Küresel tahvil piyasalarında, 2008 sonrasında sürdürülebilir kalkınma, yeşil dönüşüm, iklim değişikliği ile mücadele ve döngüsel ekonomi gibi çalışma alanlarına yönelik olarak, 'sürdürülebilir tahvil piyasaları'nın öne çıktığı da gözlendi. Çok yeni bir oluşum olmakla birlikte, sürdürülebilir tahvil piyasası hızla büyümekte ve 2023 yılı sonunda sürdürülebilir kurumsal tahvil ihracı hacmi 2.3 trilyon dolara, kamu bazlı sürdürülebilir odaklı tahvil ihracı tutarı ise 2 trilyon dolara ulaştı. Bilhassa, 'Kovid-19' küresel virüs salgının ekonomik etkilerini bertaraf etmek için önde gelen merkez bankalarının parasal genişleme ve bilançolarını tahvil alımı ile genişletme kararı ile, 2020-21 döneminde, OECD üyesi ülkelerin devlet tahvili ihracı 2020'de 15.4 trilyon dolara ulaştı. Yükselen piyasalar ve gelişmekte olan ekonomilerdeki devlet tahvili ihraçları ise, 2021'de bir rekor kırarak, 3.2 trilyon dolara ulaştı. Aynı dönemde, kurumsal şirketler tarafından yapılan tahvil ihraçları 2020'de 6.9 trilyon dolar gibi bir zirveye ulaşarak, 2008-19 ortalamasının neredeyse yüzde 50 üzerine çıktı.
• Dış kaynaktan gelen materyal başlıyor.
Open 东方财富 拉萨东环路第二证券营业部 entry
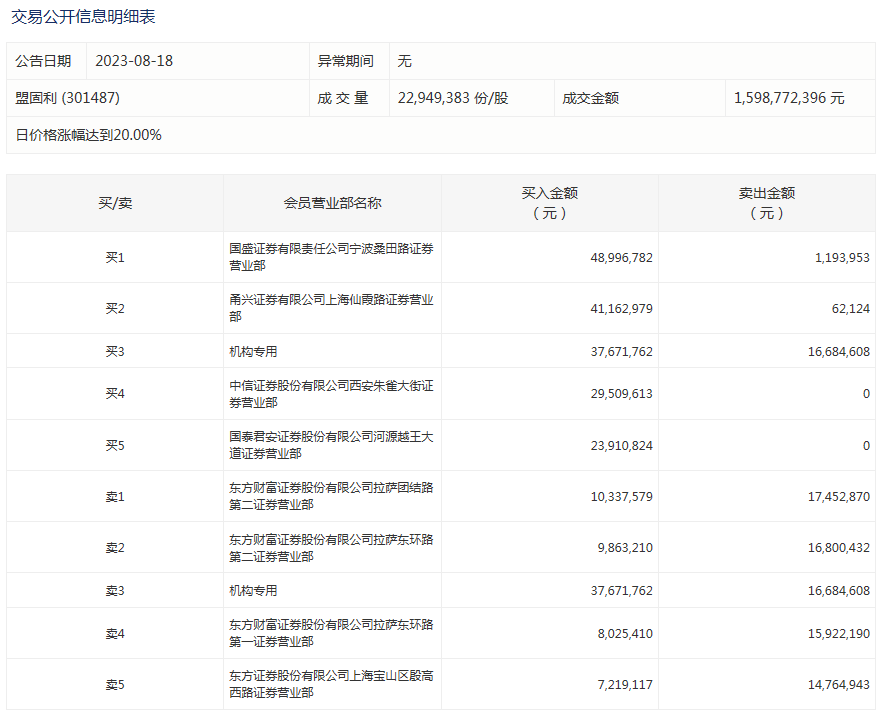 coord(330,547)
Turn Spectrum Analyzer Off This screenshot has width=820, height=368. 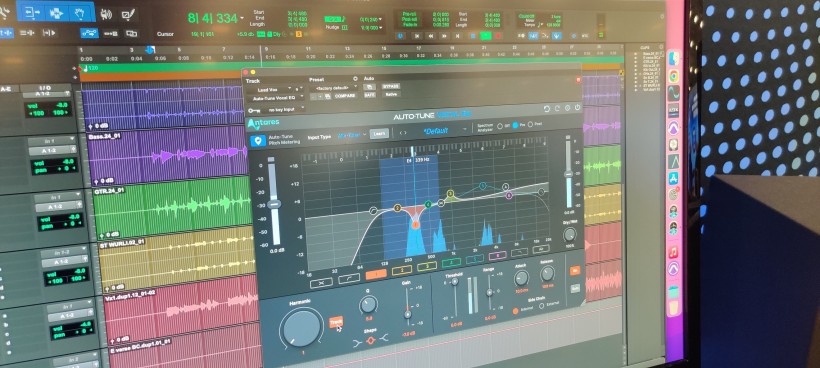pyautogui.click(x=499, y=125)
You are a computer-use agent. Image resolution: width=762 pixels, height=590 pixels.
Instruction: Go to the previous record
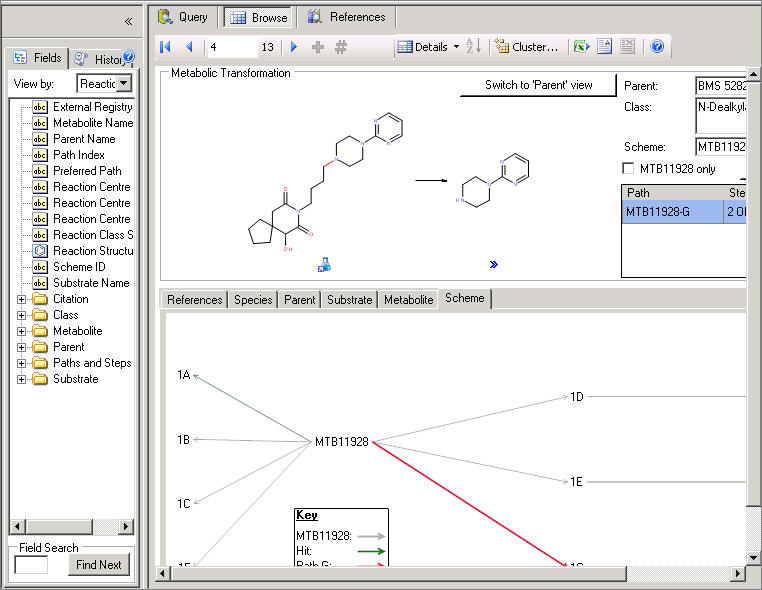(x=188, y=47)
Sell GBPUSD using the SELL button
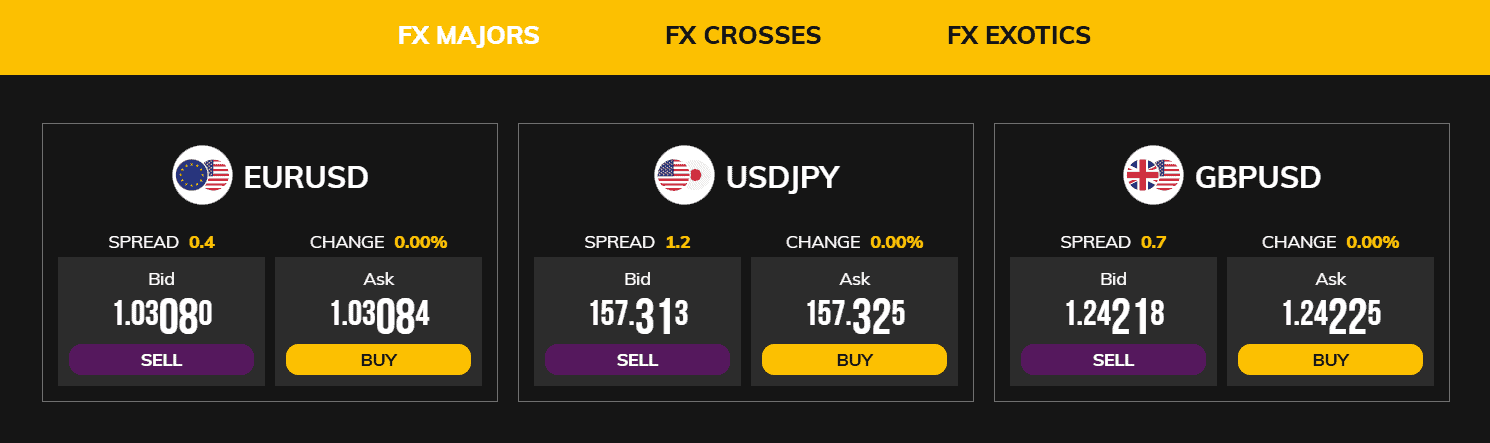 pos(1113,360)
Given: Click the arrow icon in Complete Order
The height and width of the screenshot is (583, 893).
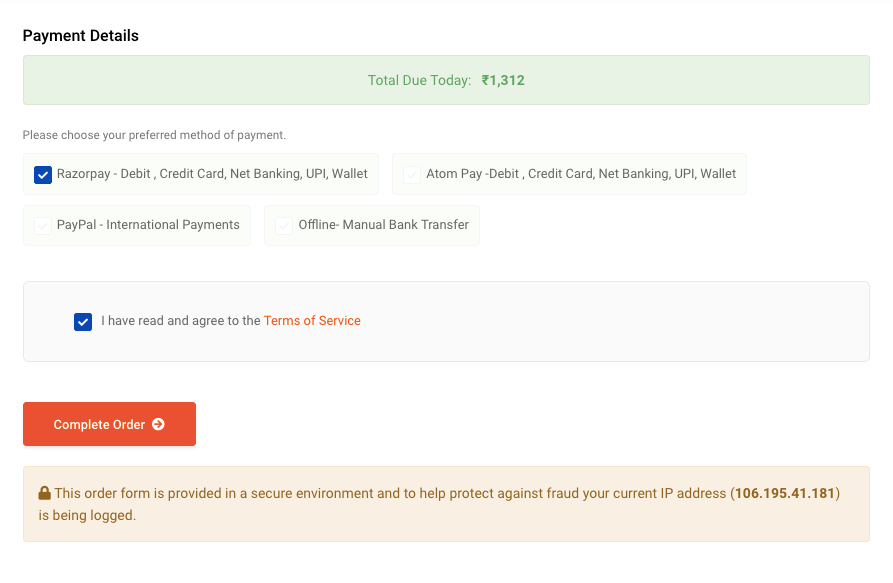Looking at the screenshot, I should 158,425.
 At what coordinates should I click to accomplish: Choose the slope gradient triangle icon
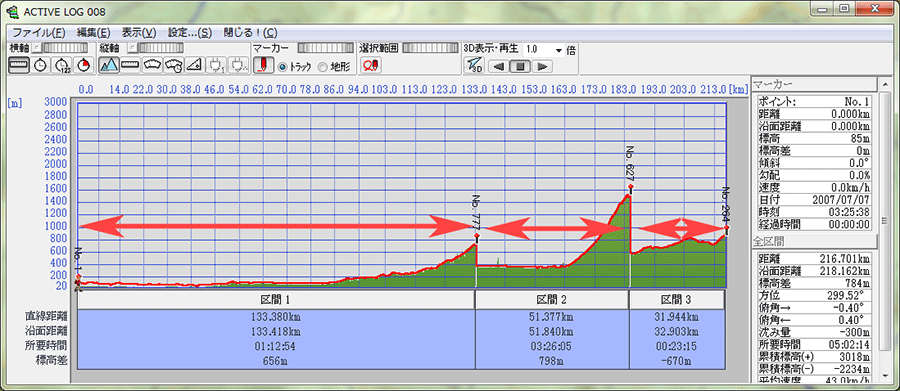[196, 65]
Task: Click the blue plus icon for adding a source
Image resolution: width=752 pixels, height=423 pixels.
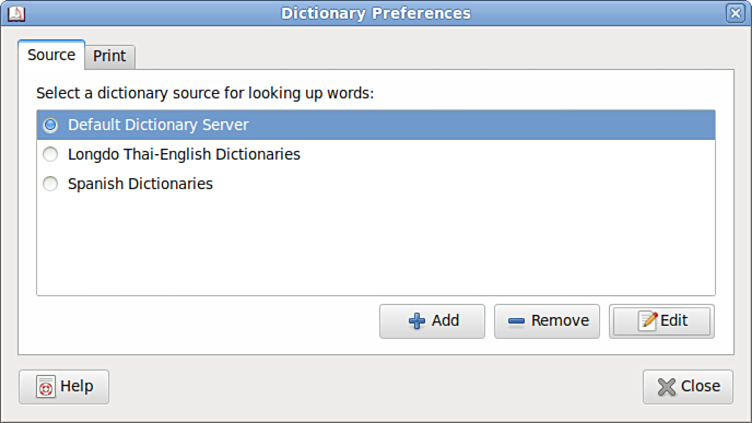Action: (x=417, y=321)
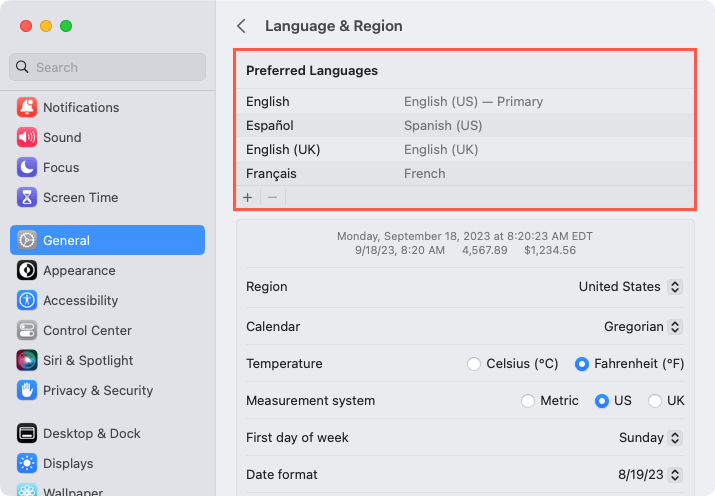
Task: Select the Metric measurement system option
Action: 528,401
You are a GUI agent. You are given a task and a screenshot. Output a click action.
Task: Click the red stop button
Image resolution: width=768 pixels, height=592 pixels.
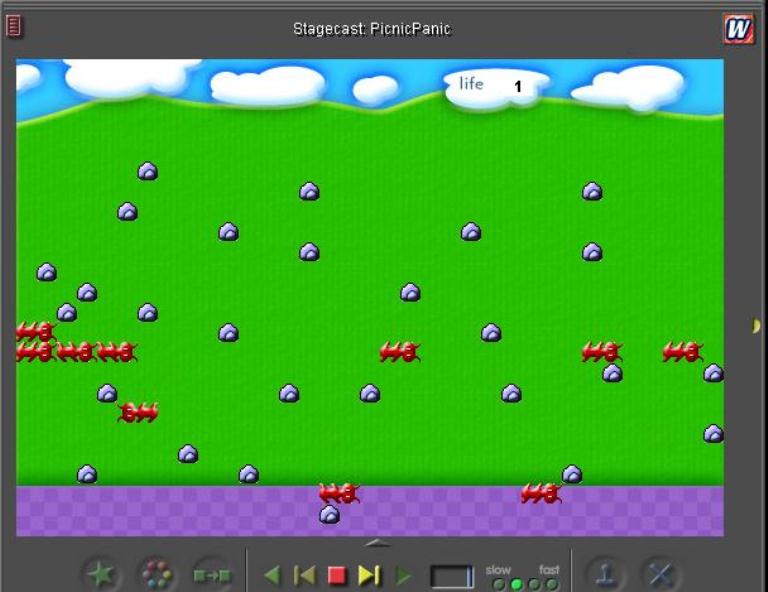[337, 575]
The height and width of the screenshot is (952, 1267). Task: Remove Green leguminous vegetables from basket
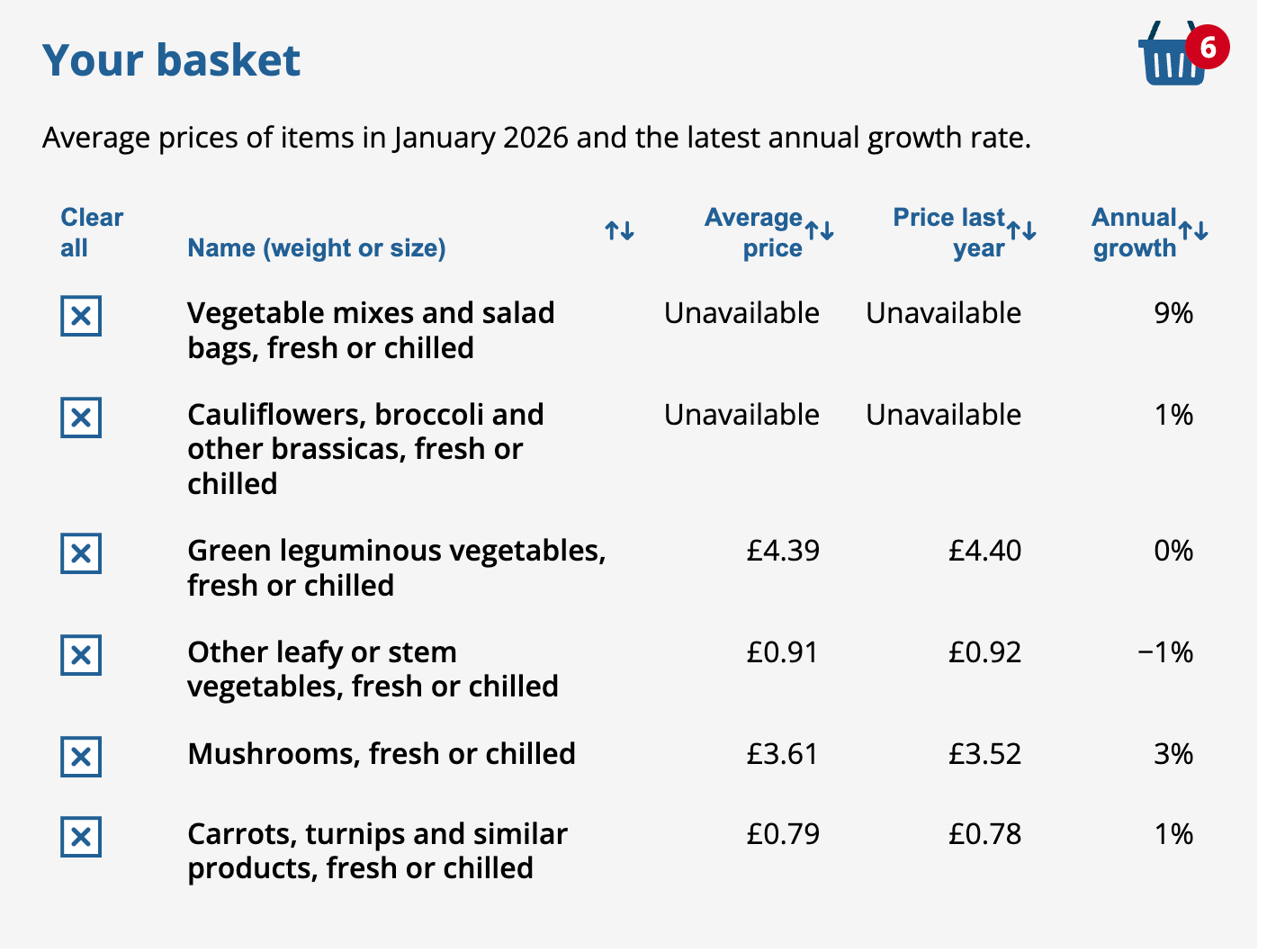[x=81, y=553]
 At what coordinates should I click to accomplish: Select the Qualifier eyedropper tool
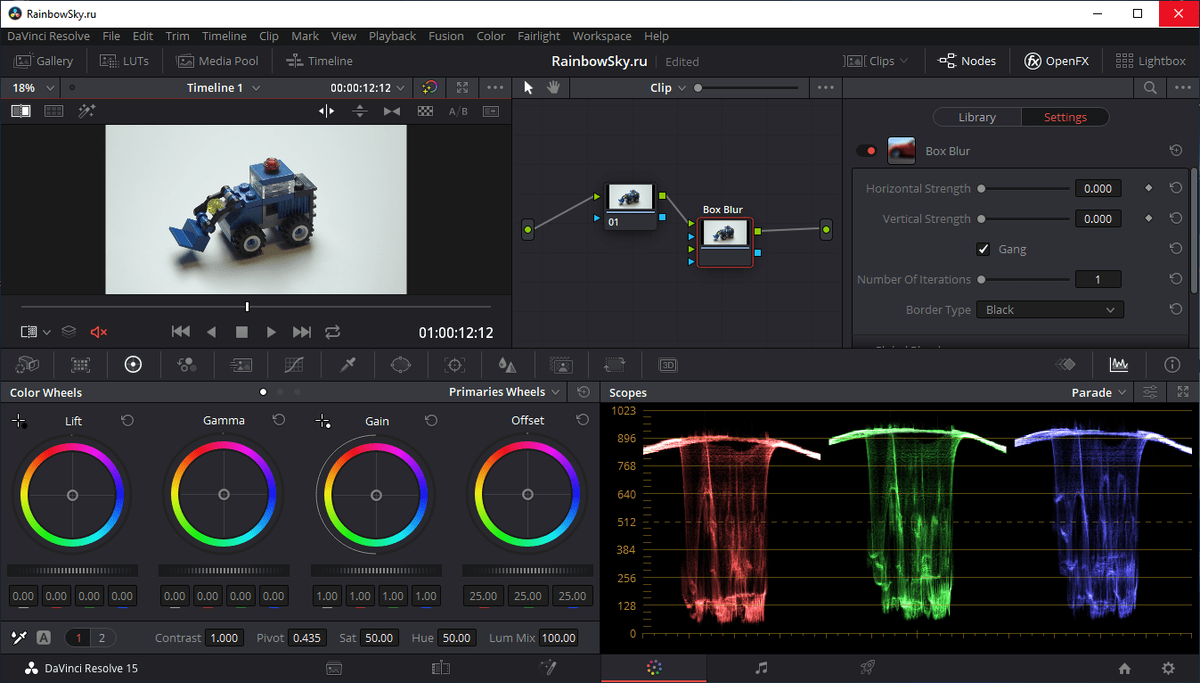348,365
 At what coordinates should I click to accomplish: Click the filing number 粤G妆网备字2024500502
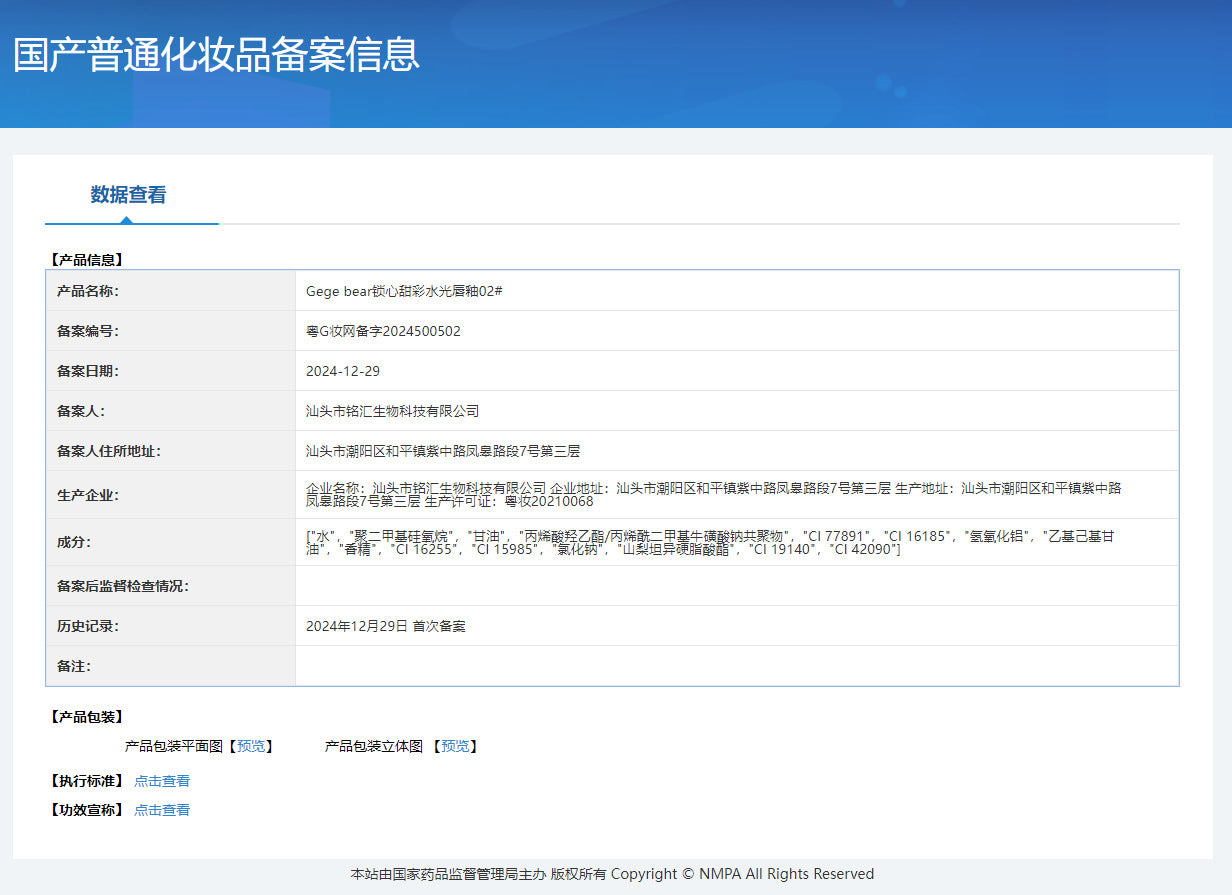[x=383, y=331]
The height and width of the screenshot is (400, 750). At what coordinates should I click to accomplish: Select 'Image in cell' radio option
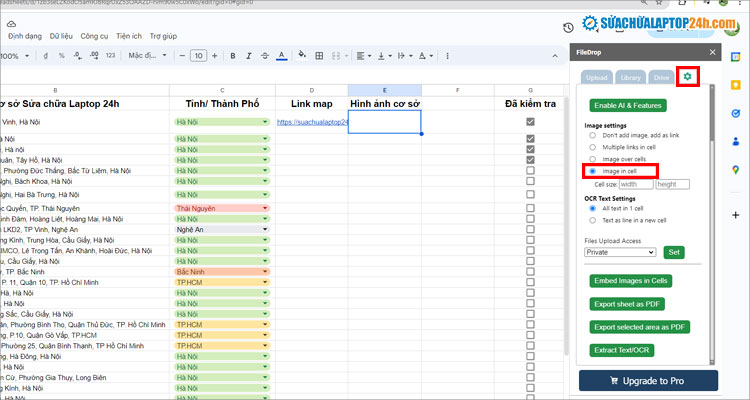point(592,172)
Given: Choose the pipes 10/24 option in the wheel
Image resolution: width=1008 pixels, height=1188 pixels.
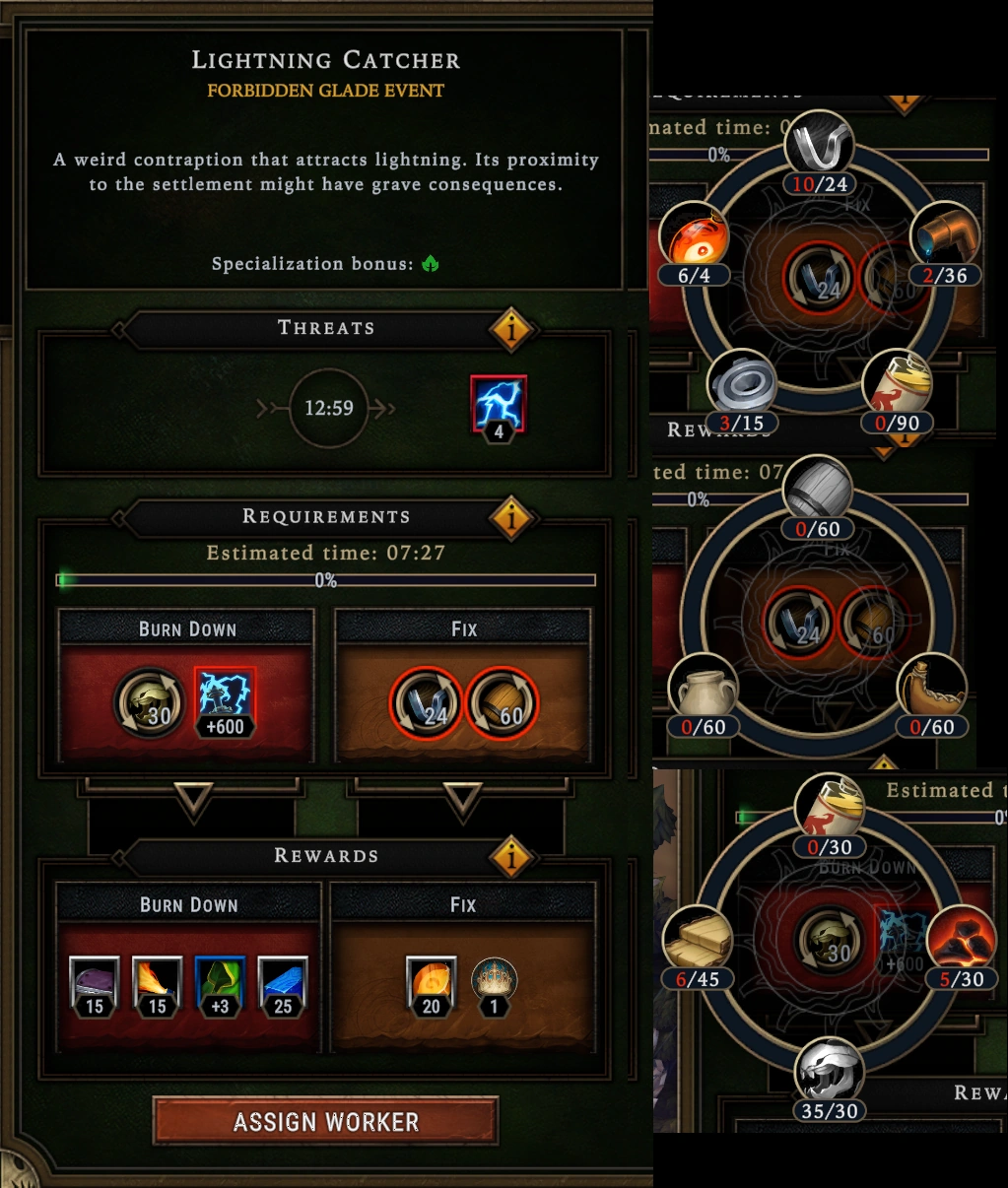Looking at the screenshot, I should pos(820,154).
Üstüne gelen Rusya-Ukrayna Savaşı ile sıçrayan enflasyona karşı, önde gelen merkez bankaları finansal koşulları ciddi oranda sıkılaştırınca, OECD ülkelerinin devlet tahvili ihraçları 2022'de 2021'e göre yaklaşık yüzde 16 düşmesine rağmen, halen salgın öncesi seviyelerin önemli ölçüde üzerinde kalmaya devam ediyor ve 2024'te yeni bir rekor seviyeye ulaşması beklenmekte. Buna karşılık, kurumsal şirket tahvil ihraçları ise 2022'de yüzde 25 düştü. Yatırım sınıfında olmayan kurumsal ihraçlar ise yüzde 74 daraldı. 2023'de ise, hem toplam hem de yatırım dışı notu olan tahvil ihraçları 2022 seviyesinde kaldı. Küresel tahvil piyasalarını önümüzdeki üç yıl iki temel risk bekliyor. Bunlardan ilki dünyanın önde gelen merkez bankalarının parasal sıkılaştırma ve bilanço küçültme amaçlı olarak küresel tahvil piyasalarından borçlanmayı desteklemekten, absorbe etmekten vazgeçmesi. İkinci büyük risk ise, yakın dönemde önemli miktarda tahvil borcunun yeniden finanse edilmesi gerektiği gerçeği. Türkiye'nin mali disiplin ve düşük kamu borcu oranı ise, bizi bu türbülanstan korumaya devam edecek.